▶ Work to do
In the data below, reproduce the lines from the one containing "Screen dimensions: 1568x705" through the one containing "(1287, 639)", both included, with "Numeric" replaced by "Numerical" and nothing else altered. Leave out the pictures.

▶ Supplied material

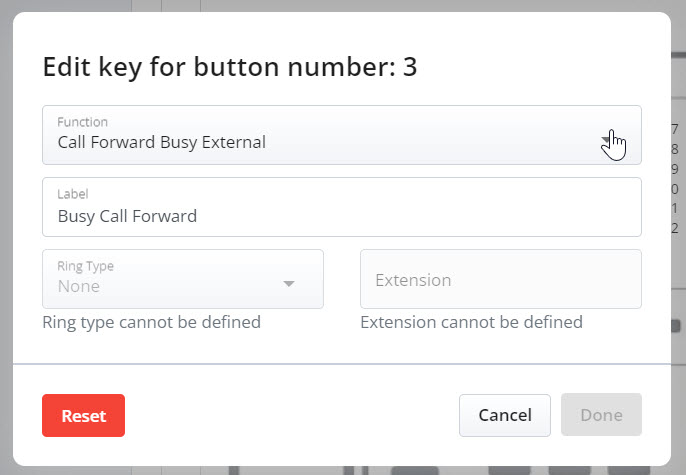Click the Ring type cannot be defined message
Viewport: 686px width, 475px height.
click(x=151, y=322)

==

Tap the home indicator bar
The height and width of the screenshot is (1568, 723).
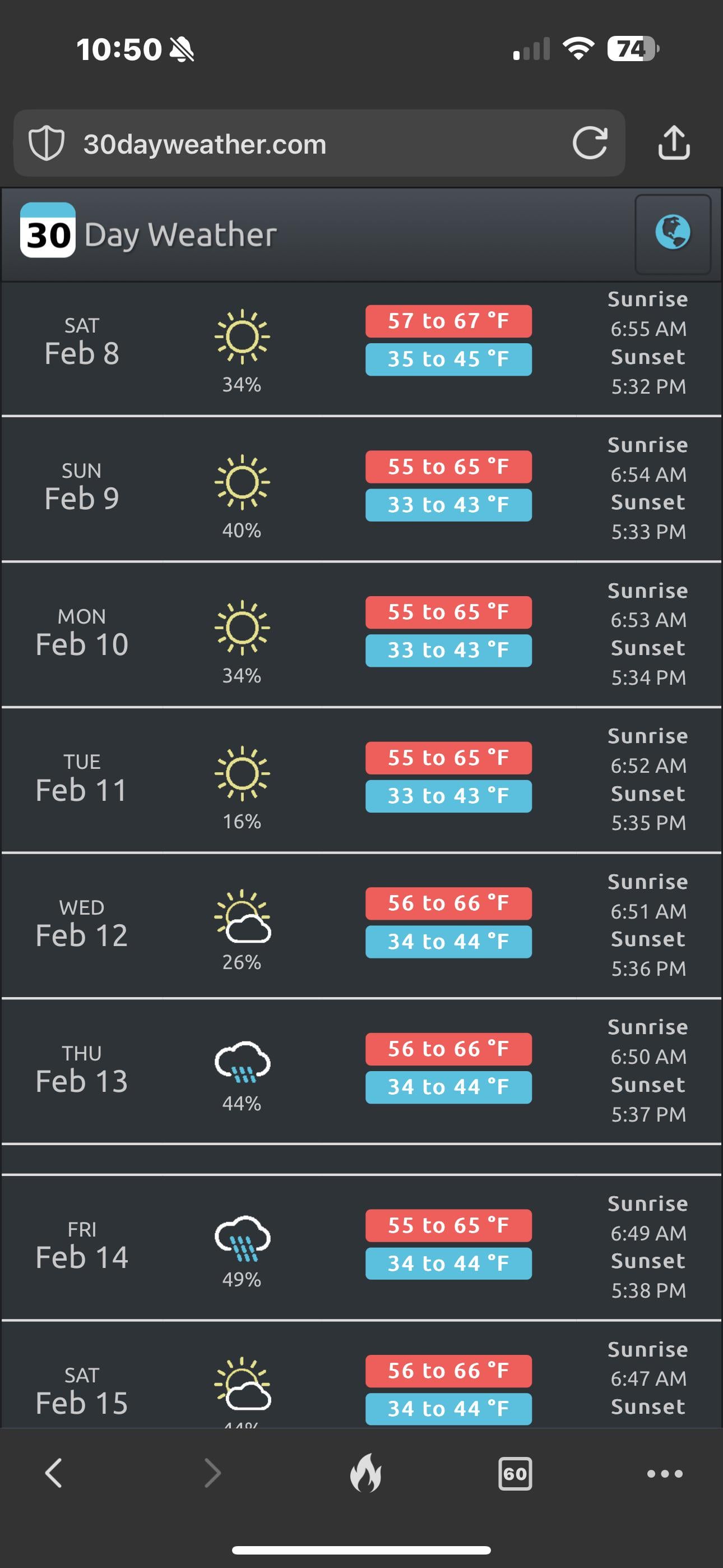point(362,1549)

==

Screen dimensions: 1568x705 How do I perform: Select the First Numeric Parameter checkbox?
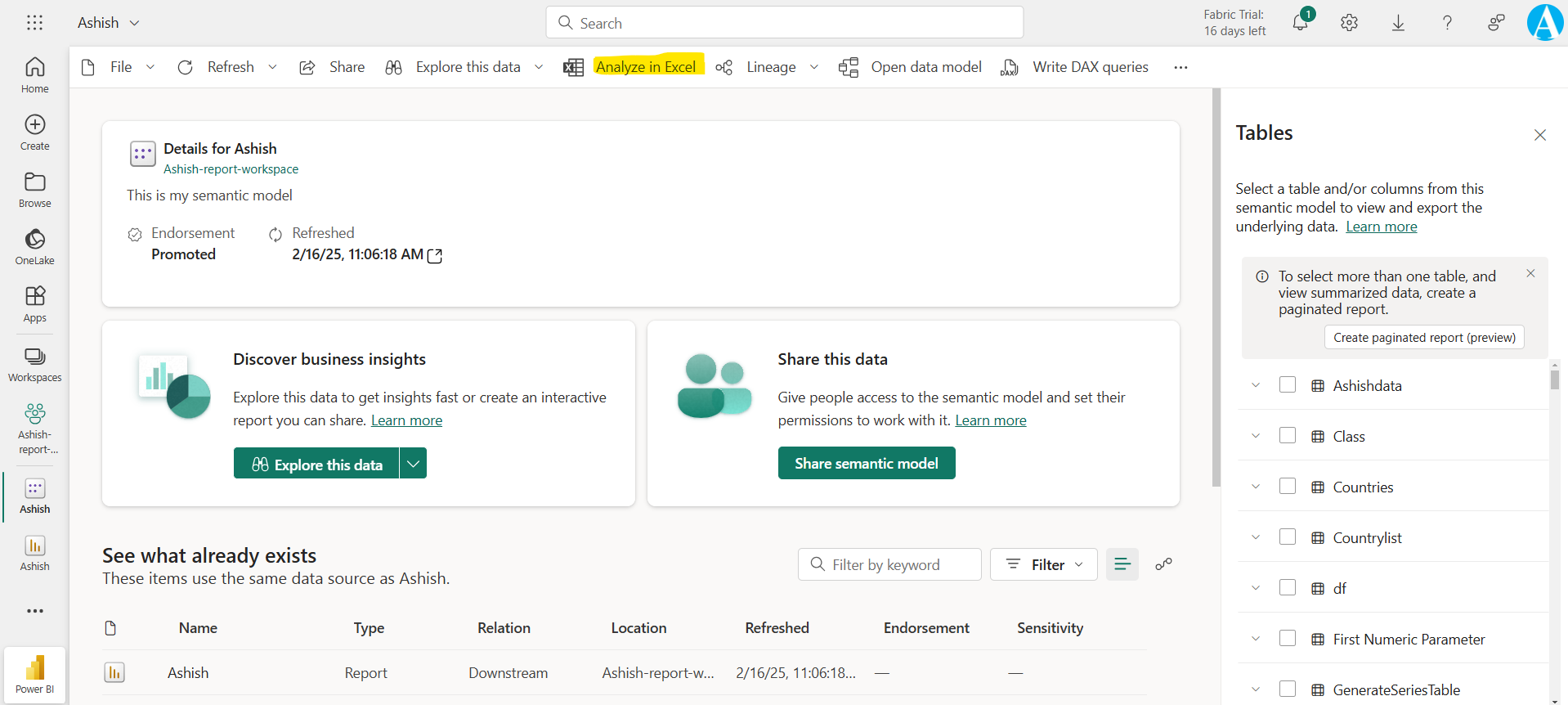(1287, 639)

▶ The output
Screen dimensions: 1568x705 How do I perform: Select the First Numerical Parameter checkbox?
(1287, 639)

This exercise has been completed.